As for these supposed “jazz singers”, it was a label the very much multi-dimensional Norah Jones fought hard to dismantle during her early “Snorah” days whereas Taiwan’s Joanna Wong seemed only too happy to be marketed as “the Chinese Norah” and had her fifteen minutes of fame before she blew a gasket over this pigeon-holing, refused to play the game, and returned to the US. Smart, brave girl.
In Hong Kong, like every chanteuse hired to play the usual watering holes in five-star hotels, Norah Jones still falls into this “jazz” category.

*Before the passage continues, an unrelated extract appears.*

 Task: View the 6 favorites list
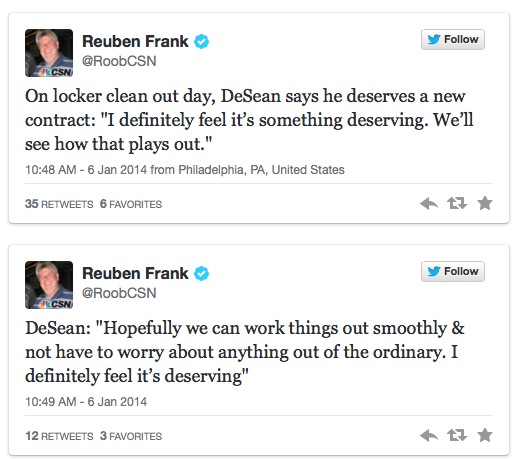click(131, 204)
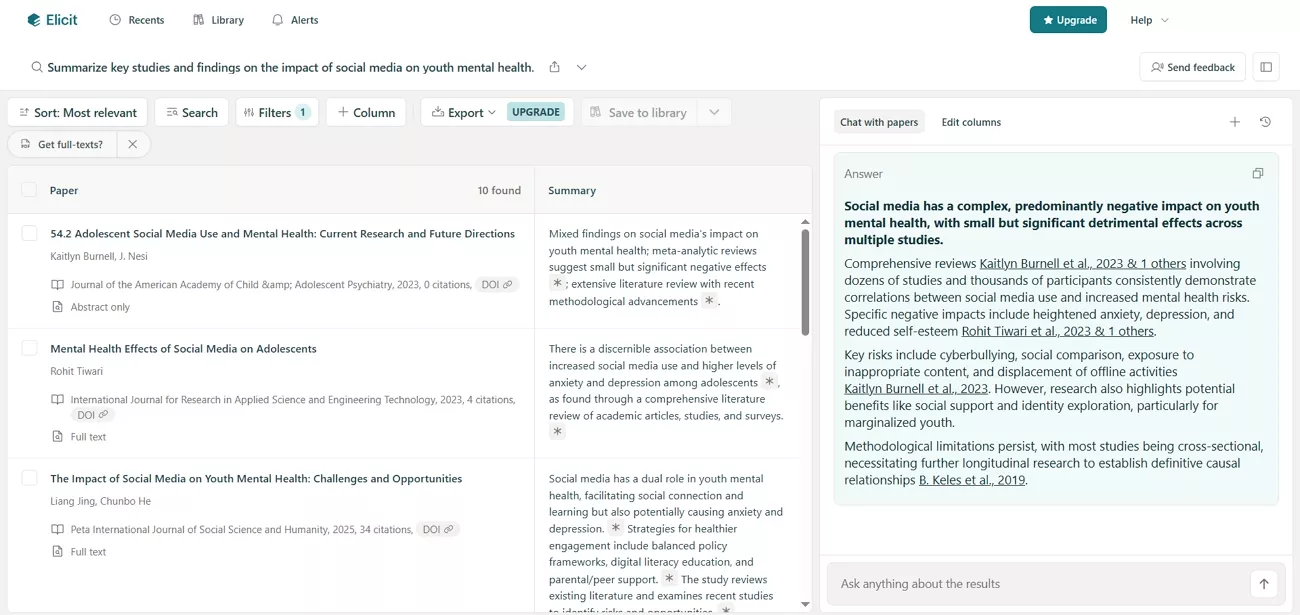Expand the Save to library dropdown chevron
Viewport: 1300px width, 615px height.
point(714,112)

Why?
Somewhere long ago, the music world- or Billboard, the music trade publication, and the music companies because of the growing popularity of Rap and Hip Hop, and, later, Dance- decided that music must be categorised to accommodate various “genre” charts- and “priority acts” on rosters.

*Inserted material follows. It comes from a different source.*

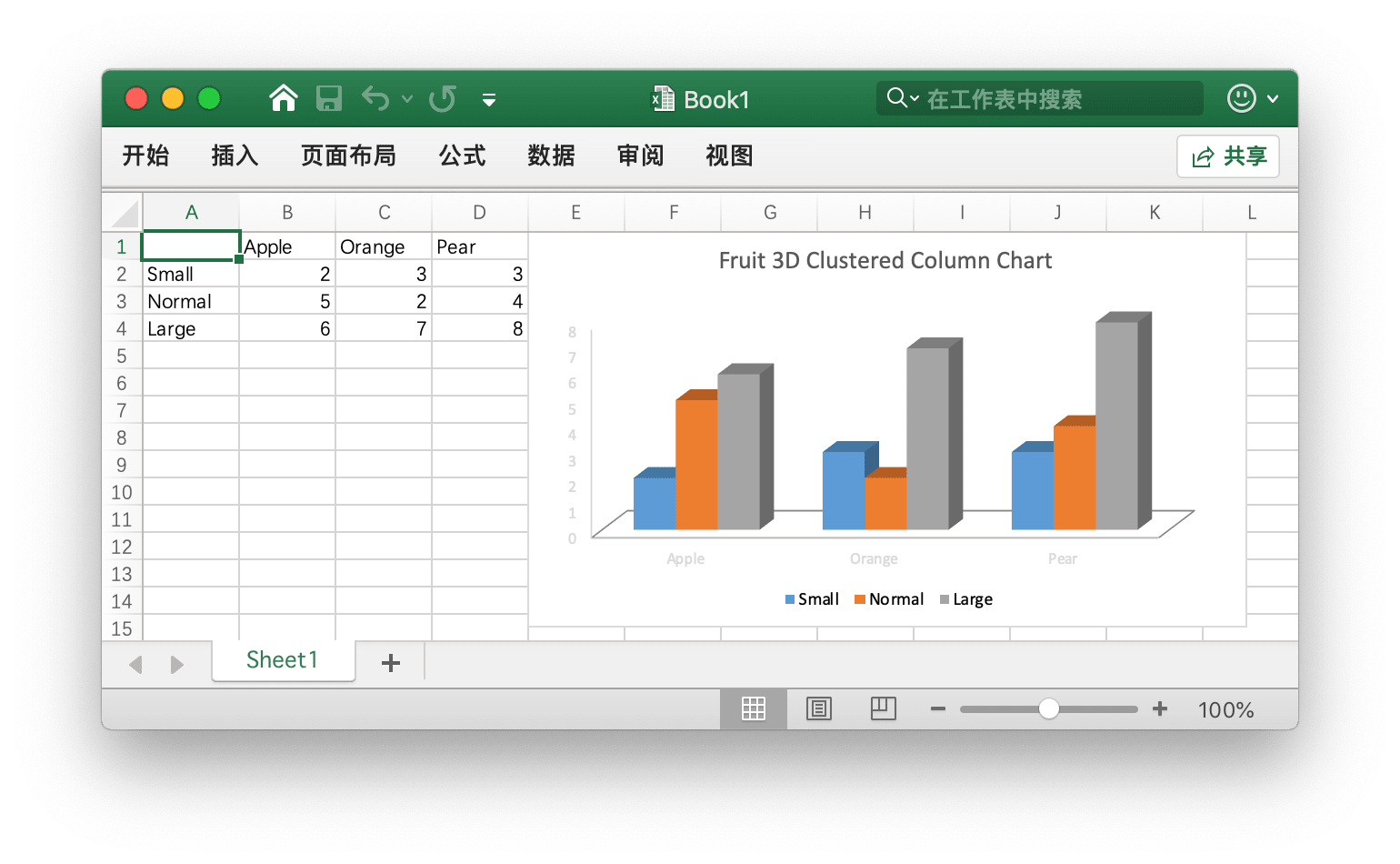Toggle the Small series in the chart legend

coord(812,598)
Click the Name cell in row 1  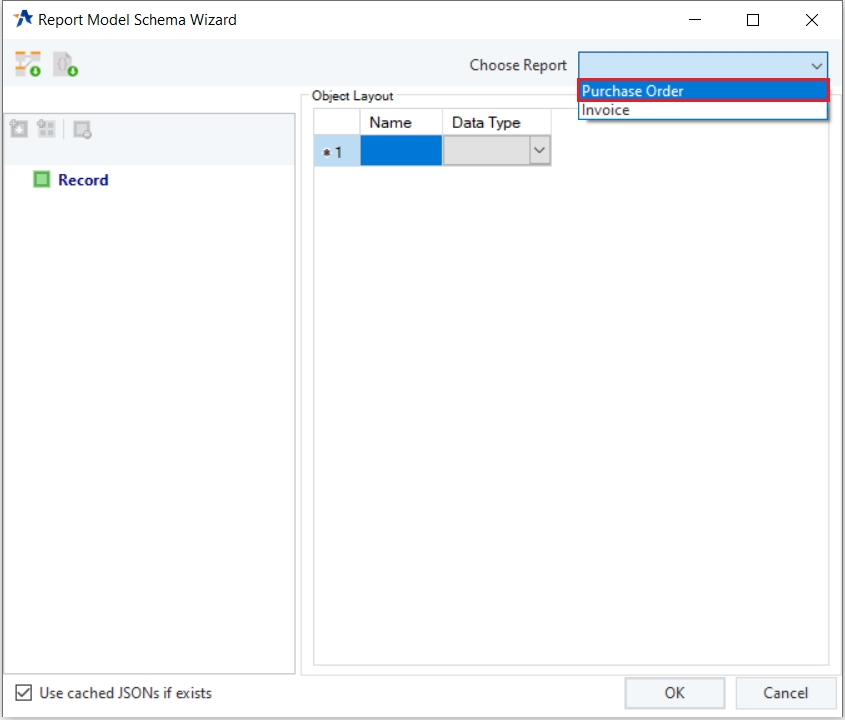click(401, 151)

This resulted in every three penny opera and nickel and dime musician being blindly swept up in it all when trying to find their USP- Unique Selling Point. Or make-believe Happy Place where priorities got lost in the shuffle.
While watching Jennifer Palor performing at Adrenaline at Happy Valley Racecourse, without a doubt, the best venue and gig in a town with one too many Peels- will there soon be a Banana Peel?- the host kept referring to this very good singer as being “Jazz”.

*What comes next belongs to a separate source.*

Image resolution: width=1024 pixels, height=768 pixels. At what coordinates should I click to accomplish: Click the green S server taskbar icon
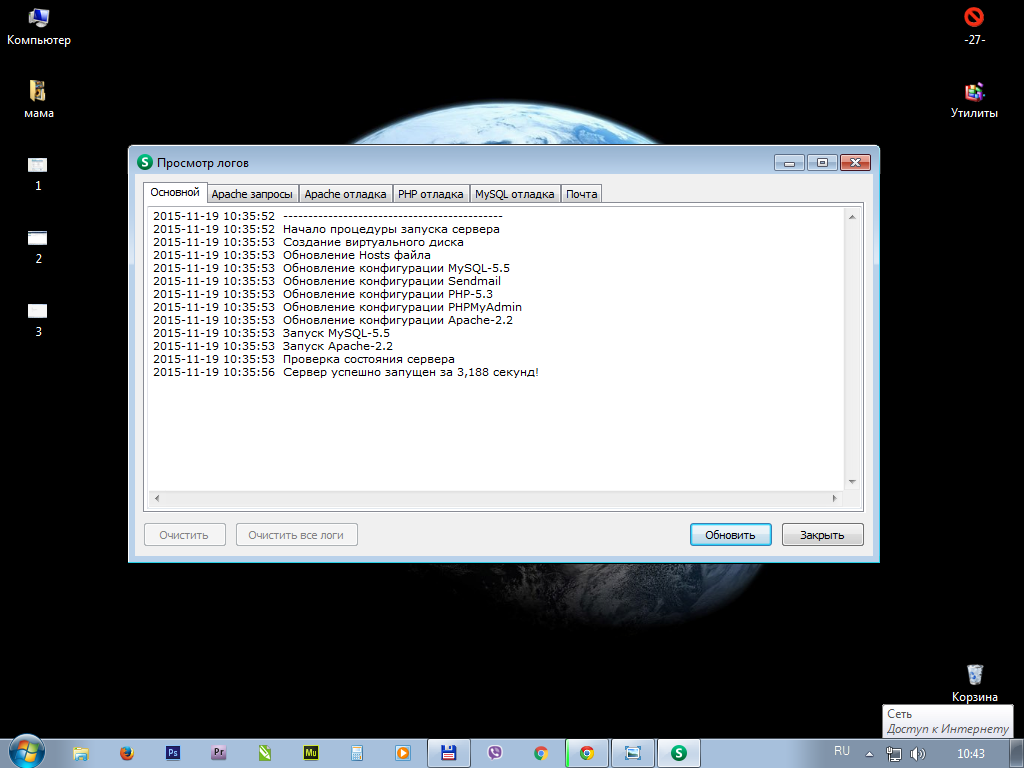[x=679, y=753]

Is Jennifer Palor or the rest of the small pool of Hong Kong-based singers who perform at the equally small pool of venues, “jazz” artists? No. Ella Fitzgerald was Jazz and Horace Silver, the Dave Brubeck Quartet, Charlie Mingus, John Coltrane, Chet Baker, Miles, and the wonderful- and young-Nikki Yanofsky, below, is Jazz.
Those in Hong Kong labelled as being “jazzy la” by local audiences unaware of this music genre, are singers- interpreters- some better than others. But when burdened- and by this “jazz singer” label, there’s the cringeworthy penchant to try to live up to this image which often results in self-indulgent affectations and, sometimes, unintended parodies where jazz becomes jizz, self-consciousness takes place and these performers finds themselves shackled and restricted to venues like Peel Fresco, Orange Peel, Gekko and Backstage or the hotel lounge circuit.
There’s also the problem of ageism when any musician past their Pop or Contemporary Use By Date seems to feel the need to ease themselves into being a “jazz” musician and enter some retirement home with all the other seniors where built is some tired, clammy Old Boys Club with its members happy to piss in each other’s pockets while talking the talk and singing, “Anything you can do, I can do better” and repeating the same riffs along with the same old stories.
Are there any attempts to push that creative envelope to move away from complacency?
Maybe- but how good is this creativity? Is it adding more confusion to “fusion” or recycling tired ideas that worked far better when fresh and new?
As often said here, because of the need to keep on gigging, to move from one gig to the next, and the sleepless nights that go with all of this to make ends meet, time management goes out the window with zero time left to expand one’s musical universe and see and hear all that youthful energy and “newness” being produced.
Without an understanding of who and what’s working and why, how can one progress and compete?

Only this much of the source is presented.